A BF2 Chelate Exhibiting Excimer‐like Fluorescence with an Unusually Large Stokes Shift in the Crystalline Phase

• Published in: Chemistry : a European journal Vol. 29; no. 31; pp. e202300216 - n/a
• Main Authors: Bozdemir, Özgür Altan, Woodford, Owen J., Waddell, Paul G., Harriman, Anthony
• Format: Journal Article
• Language: English
• Published: Weinheim Wiley Subscription Services, Inc 02.06.2023
• Subjects: Absorption; Absorption spectra; boron(III) chelates; Charge density; Chemistry; Coupling (molecular); Crystal structure; Crystallography; Crystals; Dipoles; Emission; excimer emission; Excimers; excitonic coupling; Excitons; Fluorescence; Hydrogen bonds; photophysics; Single crystals; solid-state fluorescence
• ISSN: 0947-6539; 1521-3765
• DOI: 10.1002/chem.202300216

The target mono‐BF2 complex is weakly emissive in fluid solution because radiationless decay of the excited‐singlet state is promoted through an intramolecular N⋅⋅⋅H−N hydrogen bond. The lack of mirror symmetry for this compound is attributed to vibronic effects, as reported previously for the bis‐BF2 complex (BOPHY). Red‐shifted fluorescence is observed from single crystals, the emission quantum yield approaching 30 % with a fluorescence lifetime of 2 ns. The large Stokes shift of 5,700 cm−1 helps minimize self‐absorption.
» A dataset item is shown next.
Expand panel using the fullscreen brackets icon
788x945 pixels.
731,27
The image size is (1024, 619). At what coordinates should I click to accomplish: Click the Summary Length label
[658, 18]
Crystallography indicates that the internal fold and twist angles are increased substantially in the crystal, but the hydrogen bond is weakened relative to solution. The crystal structure is compiled from pairs of head‐to‐tail molecules having a shift of ca. 4.1 Å and closest approach of ca. 3.5 Å. These molecular pairs are arranged in columns, which, in turn, assemble into sheets. The proximity favors excitonic coupling between individual molecules, with the coupling strength obtained by analysis of the absorption spectrum reaching ca. 1,000 cm−1. Both the ideal dipole approximation and the extended dipole methodology seriously overestimate the coupling strength, but the atomic transition charge density procedure leads to good agreement with experiment. Emission is attributed to the closely coupled molecular pair functioning in an excimer‐like manner with the exciton trapped in a local minimum. Increasing temperature causes a slight blue shift and loss of fluorescence. Excimer emission: Crystals of the target compound exhibit bright emission in the red region for which the spectral profile is broad and well separated from absorption transitions. The solid‐state structure comprises tightly grouped molecular pairs that assemble into highly ordered columns while facilitating excimer formation at ambient temperature.